#### Provided records
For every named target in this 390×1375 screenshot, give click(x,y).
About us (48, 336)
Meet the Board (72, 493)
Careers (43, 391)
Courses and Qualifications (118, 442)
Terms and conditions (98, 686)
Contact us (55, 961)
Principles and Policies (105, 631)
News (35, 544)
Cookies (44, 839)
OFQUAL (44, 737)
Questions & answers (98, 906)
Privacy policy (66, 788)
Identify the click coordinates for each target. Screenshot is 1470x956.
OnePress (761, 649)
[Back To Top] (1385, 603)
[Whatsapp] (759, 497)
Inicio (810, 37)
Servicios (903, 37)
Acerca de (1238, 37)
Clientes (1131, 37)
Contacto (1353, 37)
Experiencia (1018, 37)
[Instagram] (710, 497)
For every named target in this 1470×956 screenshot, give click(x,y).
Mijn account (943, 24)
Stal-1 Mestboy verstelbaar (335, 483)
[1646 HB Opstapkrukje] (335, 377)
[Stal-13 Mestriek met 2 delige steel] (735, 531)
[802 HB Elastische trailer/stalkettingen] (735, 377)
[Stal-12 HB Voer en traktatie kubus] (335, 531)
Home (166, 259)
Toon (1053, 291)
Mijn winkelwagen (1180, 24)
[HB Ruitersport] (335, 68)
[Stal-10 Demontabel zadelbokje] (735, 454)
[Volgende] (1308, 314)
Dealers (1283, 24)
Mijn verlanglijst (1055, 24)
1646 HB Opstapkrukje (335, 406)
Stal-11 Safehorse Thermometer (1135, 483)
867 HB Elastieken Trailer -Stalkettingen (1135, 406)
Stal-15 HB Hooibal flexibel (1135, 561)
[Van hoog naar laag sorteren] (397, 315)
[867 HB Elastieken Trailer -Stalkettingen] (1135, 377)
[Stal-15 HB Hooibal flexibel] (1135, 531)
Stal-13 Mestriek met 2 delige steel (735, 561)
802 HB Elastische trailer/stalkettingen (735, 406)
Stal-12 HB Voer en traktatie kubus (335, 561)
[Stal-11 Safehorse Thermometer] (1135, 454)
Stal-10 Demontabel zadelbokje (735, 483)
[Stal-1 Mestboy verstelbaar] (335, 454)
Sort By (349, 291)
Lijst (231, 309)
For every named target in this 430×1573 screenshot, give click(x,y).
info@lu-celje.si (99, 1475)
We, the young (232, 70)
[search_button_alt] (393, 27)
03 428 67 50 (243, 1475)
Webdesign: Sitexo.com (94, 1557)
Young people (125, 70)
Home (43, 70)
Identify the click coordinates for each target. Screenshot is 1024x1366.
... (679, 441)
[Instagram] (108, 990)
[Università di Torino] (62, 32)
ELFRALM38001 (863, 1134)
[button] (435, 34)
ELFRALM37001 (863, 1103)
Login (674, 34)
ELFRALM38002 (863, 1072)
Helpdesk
########
*Task requirements*. Each line of the data above needs to be returned exactly.

*Reply to the task*.
For every named target in this 390×1375 screenshot, give click(x,y).
About us (48, 336)
Meet the Board (72, 493)
Careers (43, 391)
Courses and Qualifications (118, 442)
Terms and conditions (98, 686)
Contact us (55, 961)
Principles and Policies (105, 631)
News (35, 544)
Cookies (44, 839)
OFQUAL (44, 737)
Questions & answers (98, 906)
Privacy policy (66, 788)
Identify the click coordinates for each target. Screenshot is 1470x956.
OnePress (761, 649)
[Back To Top] (1385, 603)
[Whatsapp] (759, 497)
Inicio (810, 37)
Servicios (903, 37)
Acerca de (1238, 37)
Clientes (1131, 37)
Contacto (1353, 37)
Experiencia (1018, 37)
[Instagram] (710, 497)
For every named target in this 1470×956 screenshot, give click(x,y).
Mijn account (943, 24)
Stal-1 Mestboy verstelbaar (335, 483)
[1646 HB Opstapkrukje] (335, 377)
[Stal-13 Mestriek met 2 delige steel] (735, 531)
[802 HB Elastische trailer/stalkettingen] (735, 377)
[Stal-12 HB Voer en traktatie kubus] (335, 531)
Home (166, 259)
Toon (1053, 291)
Mijn winkelwagen (1180, 24)
[HB Ruitersport] (335, 68)
[Stal-10 Demontabel zadelbokje] (735, 454)
[Volgende] (1308, 314)
Dealers (1283, 24)
Mijn verlanglijst (1055, 24)
1646 HB Opstapkrukje (335, 406)
Stal-11 Safehorse Thermometer (1135, 483)
867 HB Elastieken Trailer -Stalkettingen (1135, 406)
Stal-15 HB Hooibal flexibel (1135, 561)
[Van hoog naar laag sorteren] (397, 315)
[867 HB Elastieken Trailer -Stalkettingen] (1135, 377)
[Stal-15 HB Hooibal flexibel] (1135, 531)
Stal-13 Mestriek met 2 delige steel (735, 561)
802 HB Elastische trailer/stalkettingen (735, 406)
Stal-12 HB Voer en traktatie kubus (335, 561)
[Stal-11 Safehorse Thermometer] (1135, 454)
Stal-10 Demontabel zadelbokje (735, 483)
[Stal-1 Mestboy verstelbaar] (335, 454)
Sort By (349, 291)
Lijst (231, 309)
For every named target in this 430×1573 screenshot, give click(x,y).
info@lu-celje.si (99, 1475)
We, the young (232, 70)
[search_button_alt] (393, 27)
03 428 67 50 (243, 1475)
Webdesign: Sitexo.com (94, 1557)
Young people (125, 70)
Home (43, 70)
Identify the click coordinates for each target. Screenshot is 1024x1366.
... (679, 441)
[Instagram] (108, 990)
[Università di Torino] (62, 32)
ELFRALM38001 (863, 1134)
[button] (435, 34)
ELFRALM37001 (863, 1103)
Login (674, 34)
ELFRALM38002 (863, 1072)
Helpdesk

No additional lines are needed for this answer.